Cuatro meses después del asesinato de Marco Rivadeneira, nadie ha sido llevado a la justicia. Es más, el gobierno de Duque se ha involucrado en políticas que socavan el trabajo que hacía el Sr. Rivadeneira. En lugar de proteger y apoyar a las 99.097 familias colombianas que se han inscrito en los programas voluntarios de sustitución de cultivos ilícitos, el gobierno de Duque está tratando de reiniciar un programa ineficaz de erradicación aérea que podría diezmar la salud y el sustento de comunidades enteras. Muchas de estas comunidades están seriamente interesadas en la erradicación voluntaria, pero viven sin servicios básicos.

La historia de Marco Rivadeneira es un microcosmos de la paz en Colombia hoy en día.

Los líderes sociales están presionando para que se establezcan programas voluntarios de sustitución de cultivos ilícitos en las regiones controladas por los traficantes de cocaína. Están buscando que se respeten los derechos de tierra, laborales y ambientales en comunidades donde operan industrias extractivas como la minería. Están encontrando justicia para los millones de abusos de los derechos humanos cometidos durante los 52 años de conflicto en Colombia. Cada día, su trabajo desafía directamente el poder de los intereses violentos en Colombia.

El gobierno de Duque puede apoyar el trabajo de los líderes sociales dando prioridad a la plena implementación del acuerdo de paz de 2016. Puede protegerlos de mejor manera llevando ante la justicia a los responsables de ordenar los ataques contra los líderes sociales. En cambio, el gobierno de Duque los está socavando.

Durante la pandemia de COVID-19, los líderes sociales amenazados han informado que los personales de seguridad proporcionados por el gobierno se han retirado, dejándolos expuestos a un peligro creíble.

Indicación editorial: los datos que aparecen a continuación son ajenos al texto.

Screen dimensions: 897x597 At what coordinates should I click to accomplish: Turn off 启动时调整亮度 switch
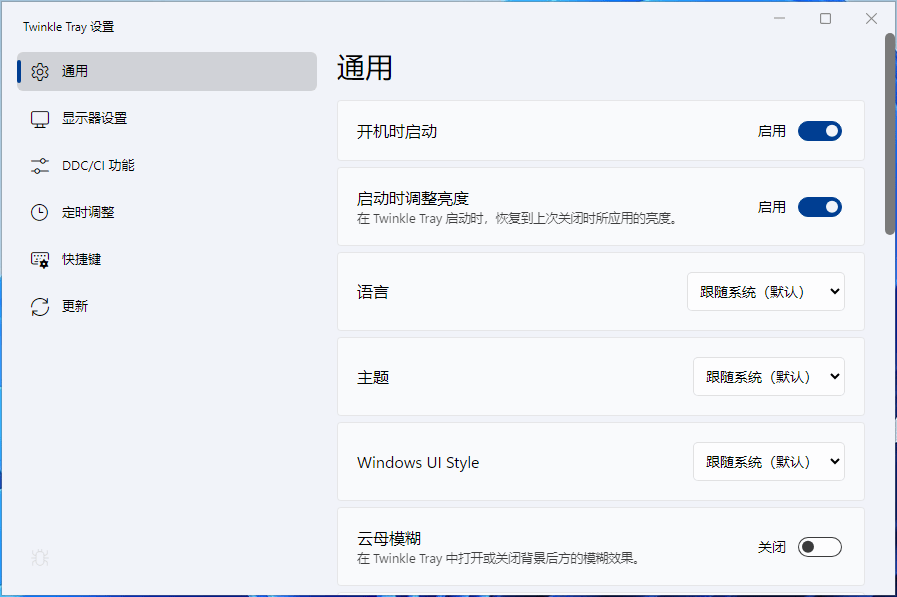tap(819, 207)
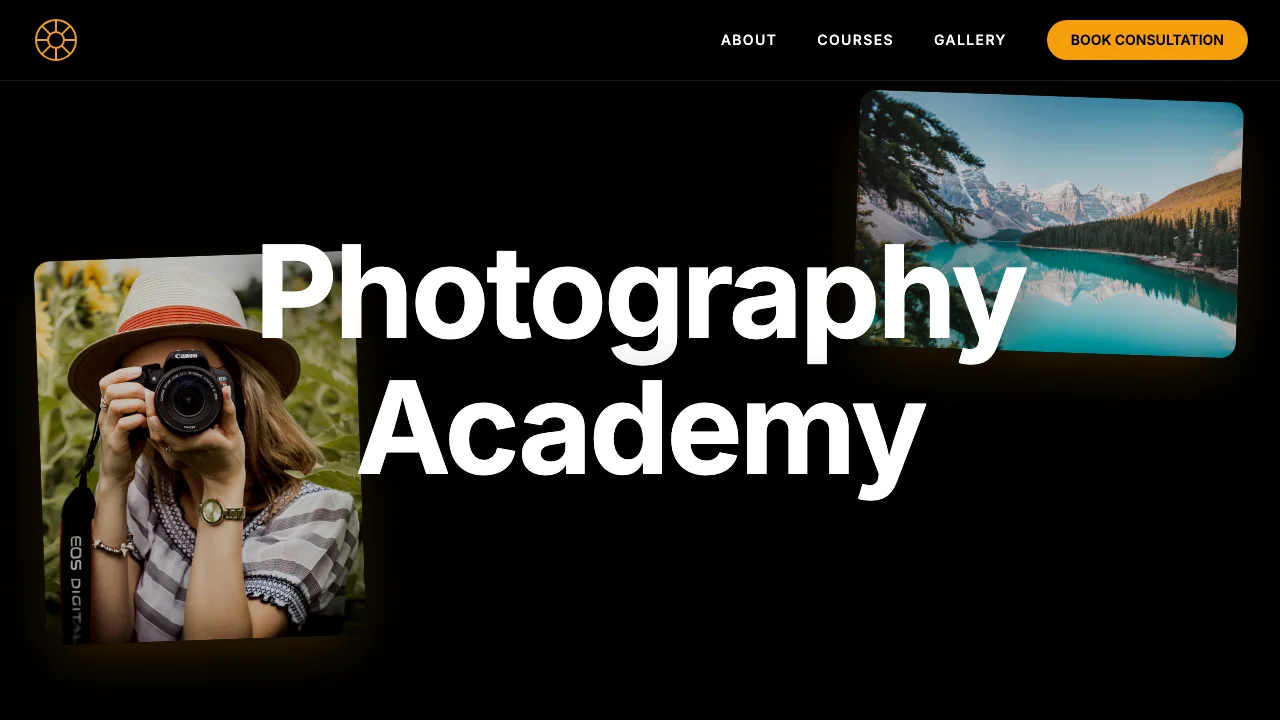The image size is (1280, 720).
Task: Open the About page
Action: pyautogui.click(x=749, y=40)
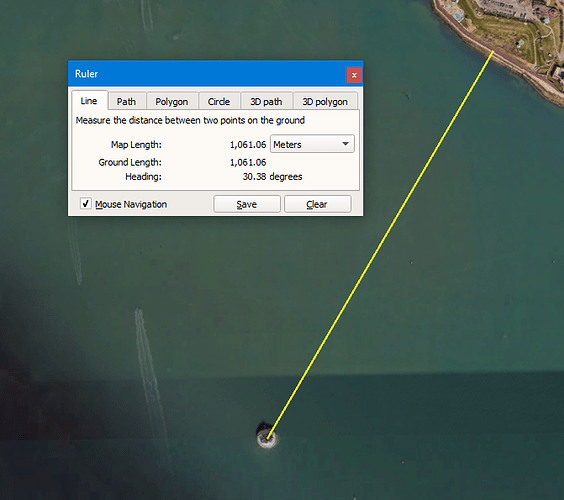Click the measure distance description text
The height and width of the screenshot is (500, 564).
point(190,120)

El año pasado, la Fiscalía General de Colombia inició 753 investigaciones activas sobre amenazas contra líderes sociales; sólo tres de ellas dieron lugar a condenas.

El gobierno de Duque también ha dificultado el trabajo de los líderes sociales. Las instituciones encargadas de revelar los abusos de los derechos humanos durante el conflicto colombiano y de guiar el proceso de verdad y reconciliación se enfrentan a drásticos recortes presupuestarios. Los Programas de Desarrollo con Enfoque Territorial, instrumentos de desarrollo críticos diseñados en conjunto con las comunidades impactadas, están operando a una fracción de sus costos.

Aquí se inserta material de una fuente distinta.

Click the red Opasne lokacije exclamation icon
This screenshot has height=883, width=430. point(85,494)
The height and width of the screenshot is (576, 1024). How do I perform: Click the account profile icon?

La realidad palpable es clara: desde la firma de su histórico acuerdo de paz, el dominio de Colombia sobre su paz nunca se había sentido tan débil.

Los 94 miembros del Congreso que firmaron la carta al Secretario Pompeo expresaron su legítima preocupación por la paz en Colombia. La Cámara Baja de los Estados Unidos hizo bien en actuar con respecto a esa preocupación, financiando generosamente la implementación de la paz en la asignación para las Operaciones Extranjeras del 2021, e incluyendo enmiendas en la Ley de Autorización de la Defensa Nacional para desfinanciar las operaciones de fumigación aérea en Colombia e investigar las denuncias de vigilancia ilegal por parte de la fuerza pública colombiana.

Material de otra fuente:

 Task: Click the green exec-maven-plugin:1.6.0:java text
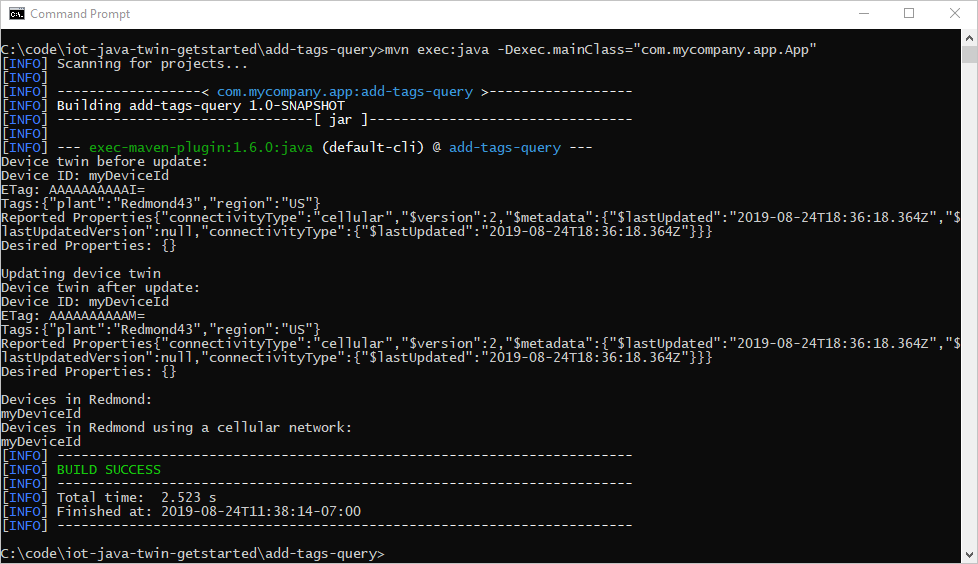[x=200, y=148]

Es fundamental que el Congreso de los Estados Unidos dé un paso más. Debe trabajar de forma proactiva con el gobierno colombiano para proteger rigurosamente a los líderes sociales, a los activistas afrocolombianos e indígenas y a los defensores de los derechos humanos. Sin su trabajo de base que asegure la reforma agraria, los derechos laborales, los derechos ambientales y la justicia, la paz en Colombia no es posible.